WASHINGTON — A Boeing 737 cargo plane had to make an emergency landing in the Pacific Ocean off the coast of Honolulu early Friday morning, according to the Federal Aviation Administration.
The pilots of Transair Flight 810 had reported engine trouble and were attempting to return to Honolulu when they were forced to land the aircraft in the water off the coast around 1:30 a.m. local time on Friday, the FAA said in a statement.
Both pilots were rescued, the FAA said.
According to the state Department of Transportation, the crash happened about 2 miles off Kalaeloa Airport, Hawaii News Now reported.
U.S. Coast Guard Lt. Commander Karin Evelyn told the Associated Press they received a report around 1:40 a.m. local time of a downed inter-island cargo plane. About an hour later, rescuers in a Coast Guard helicopter spotted the debris field and two people in the water, Evelyn said.

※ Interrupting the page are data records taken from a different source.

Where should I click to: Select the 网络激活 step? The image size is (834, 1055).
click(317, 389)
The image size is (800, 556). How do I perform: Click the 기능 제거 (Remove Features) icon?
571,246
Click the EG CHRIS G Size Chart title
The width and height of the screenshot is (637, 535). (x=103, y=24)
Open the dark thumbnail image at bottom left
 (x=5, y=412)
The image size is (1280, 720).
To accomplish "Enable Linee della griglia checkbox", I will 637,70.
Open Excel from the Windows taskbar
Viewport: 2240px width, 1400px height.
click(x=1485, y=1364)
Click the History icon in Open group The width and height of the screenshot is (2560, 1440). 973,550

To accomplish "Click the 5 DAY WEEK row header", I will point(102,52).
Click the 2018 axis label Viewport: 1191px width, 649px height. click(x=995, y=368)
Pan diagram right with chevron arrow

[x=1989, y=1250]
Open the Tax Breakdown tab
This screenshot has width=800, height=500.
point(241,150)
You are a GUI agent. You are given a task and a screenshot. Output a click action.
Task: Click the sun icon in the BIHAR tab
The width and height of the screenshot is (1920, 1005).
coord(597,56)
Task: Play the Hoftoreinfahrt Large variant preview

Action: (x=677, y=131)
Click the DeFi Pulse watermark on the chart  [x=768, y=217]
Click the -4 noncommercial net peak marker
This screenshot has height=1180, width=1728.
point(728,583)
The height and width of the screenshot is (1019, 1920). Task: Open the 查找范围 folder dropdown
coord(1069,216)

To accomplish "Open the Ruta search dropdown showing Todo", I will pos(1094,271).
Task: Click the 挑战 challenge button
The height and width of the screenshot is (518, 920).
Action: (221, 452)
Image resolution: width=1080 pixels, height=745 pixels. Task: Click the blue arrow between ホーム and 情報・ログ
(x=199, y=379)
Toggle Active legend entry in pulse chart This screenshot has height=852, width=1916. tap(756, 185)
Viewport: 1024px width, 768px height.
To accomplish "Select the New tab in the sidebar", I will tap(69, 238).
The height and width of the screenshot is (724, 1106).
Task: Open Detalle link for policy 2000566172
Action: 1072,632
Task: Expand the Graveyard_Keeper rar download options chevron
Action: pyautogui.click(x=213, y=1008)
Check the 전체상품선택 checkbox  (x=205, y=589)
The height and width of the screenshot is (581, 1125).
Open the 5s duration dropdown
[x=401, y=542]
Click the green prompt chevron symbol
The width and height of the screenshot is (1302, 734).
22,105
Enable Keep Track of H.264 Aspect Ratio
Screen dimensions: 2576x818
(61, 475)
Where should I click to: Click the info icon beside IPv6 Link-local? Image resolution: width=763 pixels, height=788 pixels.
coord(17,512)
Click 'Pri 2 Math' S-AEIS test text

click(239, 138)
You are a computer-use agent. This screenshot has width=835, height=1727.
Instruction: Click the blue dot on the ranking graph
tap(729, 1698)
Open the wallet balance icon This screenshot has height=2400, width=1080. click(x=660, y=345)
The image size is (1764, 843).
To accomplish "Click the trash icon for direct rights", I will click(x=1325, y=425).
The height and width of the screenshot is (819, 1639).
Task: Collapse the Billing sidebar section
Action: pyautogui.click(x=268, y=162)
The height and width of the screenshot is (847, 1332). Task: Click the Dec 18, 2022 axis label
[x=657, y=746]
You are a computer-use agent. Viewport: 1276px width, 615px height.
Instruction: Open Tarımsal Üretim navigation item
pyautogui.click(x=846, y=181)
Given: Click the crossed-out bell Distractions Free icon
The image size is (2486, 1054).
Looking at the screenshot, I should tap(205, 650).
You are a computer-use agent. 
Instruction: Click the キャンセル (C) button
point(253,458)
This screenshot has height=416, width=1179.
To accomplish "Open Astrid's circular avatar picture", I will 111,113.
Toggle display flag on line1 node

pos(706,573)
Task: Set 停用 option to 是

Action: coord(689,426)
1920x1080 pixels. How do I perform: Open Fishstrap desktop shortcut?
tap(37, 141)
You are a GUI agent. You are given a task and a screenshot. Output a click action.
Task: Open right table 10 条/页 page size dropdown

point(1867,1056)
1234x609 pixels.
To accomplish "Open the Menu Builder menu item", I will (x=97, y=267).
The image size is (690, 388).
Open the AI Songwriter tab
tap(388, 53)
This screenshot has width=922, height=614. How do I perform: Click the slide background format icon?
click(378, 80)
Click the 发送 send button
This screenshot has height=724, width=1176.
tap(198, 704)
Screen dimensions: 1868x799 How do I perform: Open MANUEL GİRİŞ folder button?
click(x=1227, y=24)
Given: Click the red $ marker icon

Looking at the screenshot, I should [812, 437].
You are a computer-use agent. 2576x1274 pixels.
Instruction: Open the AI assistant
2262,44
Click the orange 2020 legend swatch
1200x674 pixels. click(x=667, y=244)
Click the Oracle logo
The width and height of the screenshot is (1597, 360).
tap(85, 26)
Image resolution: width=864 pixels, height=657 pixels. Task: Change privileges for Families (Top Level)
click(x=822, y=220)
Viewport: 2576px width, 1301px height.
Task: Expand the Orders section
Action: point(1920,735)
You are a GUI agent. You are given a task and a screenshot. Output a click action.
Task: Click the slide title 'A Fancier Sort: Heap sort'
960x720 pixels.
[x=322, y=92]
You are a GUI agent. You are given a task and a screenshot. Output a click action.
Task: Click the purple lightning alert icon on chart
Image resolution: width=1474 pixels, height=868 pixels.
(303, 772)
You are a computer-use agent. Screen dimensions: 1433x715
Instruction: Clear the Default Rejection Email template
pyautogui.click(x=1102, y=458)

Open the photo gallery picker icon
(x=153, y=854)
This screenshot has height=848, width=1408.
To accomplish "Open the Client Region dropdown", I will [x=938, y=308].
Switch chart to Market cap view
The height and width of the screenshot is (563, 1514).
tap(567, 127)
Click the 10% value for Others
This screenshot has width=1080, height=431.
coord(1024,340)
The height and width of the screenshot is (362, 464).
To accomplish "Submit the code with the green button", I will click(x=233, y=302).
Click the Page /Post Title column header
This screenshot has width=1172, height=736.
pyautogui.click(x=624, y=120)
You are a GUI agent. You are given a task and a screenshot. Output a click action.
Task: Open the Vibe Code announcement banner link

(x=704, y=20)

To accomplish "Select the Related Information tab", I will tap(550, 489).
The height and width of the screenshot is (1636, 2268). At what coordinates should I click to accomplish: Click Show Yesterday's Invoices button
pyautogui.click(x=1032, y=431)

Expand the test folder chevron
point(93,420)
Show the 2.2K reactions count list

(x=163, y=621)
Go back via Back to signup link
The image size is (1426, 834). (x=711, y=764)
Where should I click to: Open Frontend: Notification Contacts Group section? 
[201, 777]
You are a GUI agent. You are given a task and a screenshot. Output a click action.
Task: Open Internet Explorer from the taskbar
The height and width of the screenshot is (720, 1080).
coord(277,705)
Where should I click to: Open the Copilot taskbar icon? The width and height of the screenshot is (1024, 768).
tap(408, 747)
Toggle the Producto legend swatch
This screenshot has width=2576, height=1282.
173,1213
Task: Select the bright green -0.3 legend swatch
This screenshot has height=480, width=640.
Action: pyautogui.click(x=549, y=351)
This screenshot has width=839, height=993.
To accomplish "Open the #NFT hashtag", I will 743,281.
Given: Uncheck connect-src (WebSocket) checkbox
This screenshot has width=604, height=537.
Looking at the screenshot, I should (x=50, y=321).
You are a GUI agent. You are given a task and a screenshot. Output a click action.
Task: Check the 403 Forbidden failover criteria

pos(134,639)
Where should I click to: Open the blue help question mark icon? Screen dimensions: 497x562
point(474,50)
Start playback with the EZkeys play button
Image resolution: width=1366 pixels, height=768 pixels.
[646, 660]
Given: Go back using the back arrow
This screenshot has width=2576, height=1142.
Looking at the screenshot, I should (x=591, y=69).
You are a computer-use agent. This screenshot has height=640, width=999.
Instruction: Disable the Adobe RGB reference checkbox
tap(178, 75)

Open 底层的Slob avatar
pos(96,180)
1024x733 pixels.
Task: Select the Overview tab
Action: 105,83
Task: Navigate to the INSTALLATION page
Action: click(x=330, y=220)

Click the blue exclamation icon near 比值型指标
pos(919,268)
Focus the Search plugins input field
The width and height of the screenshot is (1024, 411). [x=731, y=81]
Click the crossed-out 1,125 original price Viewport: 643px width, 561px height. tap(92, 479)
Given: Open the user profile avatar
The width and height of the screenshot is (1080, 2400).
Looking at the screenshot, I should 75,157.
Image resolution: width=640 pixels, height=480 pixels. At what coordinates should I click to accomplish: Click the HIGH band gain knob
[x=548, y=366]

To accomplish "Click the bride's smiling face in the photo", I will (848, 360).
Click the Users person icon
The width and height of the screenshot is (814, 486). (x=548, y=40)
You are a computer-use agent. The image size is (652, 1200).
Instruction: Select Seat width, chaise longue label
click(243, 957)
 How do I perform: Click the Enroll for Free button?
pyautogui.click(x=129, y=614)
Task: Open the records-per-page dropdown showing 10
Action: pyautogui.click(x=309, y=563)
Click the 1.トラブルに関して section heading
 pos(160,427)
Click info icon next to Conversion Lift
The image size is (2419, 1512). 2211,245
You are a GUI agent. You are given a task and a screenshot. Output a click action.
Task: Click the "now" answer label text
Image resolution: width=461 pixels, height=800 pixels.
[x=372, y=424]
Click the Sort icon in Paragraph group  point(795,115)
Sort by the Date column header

One person was hoisted into the helicopter and taken to Queen’s Medical Center, Evelyn said.
Hospital officials told Hawaii News Now that the 58-year-old pilot who was airlifted from the scene was in critical condition. The Honolulu Fire Department rescued the other pilot, who was taken to the hospital in serious condition.
Evelyn told AP that the plane debris remains in the ocean and officials plan to evaluate the pollution when its light out.
The NTSB said it is sending a team of seven investigators to look into the crash.
CNBC noted the cargo aircraft was not a 737 Max, the Boeing plane which had been grounded for more than a year after two deadly crashes.
The flight tracking site Flightradar24 reported this particular 737-200 plane was built in 1975.
On its website, Transair describes itself as one of Hawaii’s largest air cargo providers, with a fleet of five Boeing 737 and five Bombardier SD3-60-300 aircraft.
The Associated Press contributed to this report.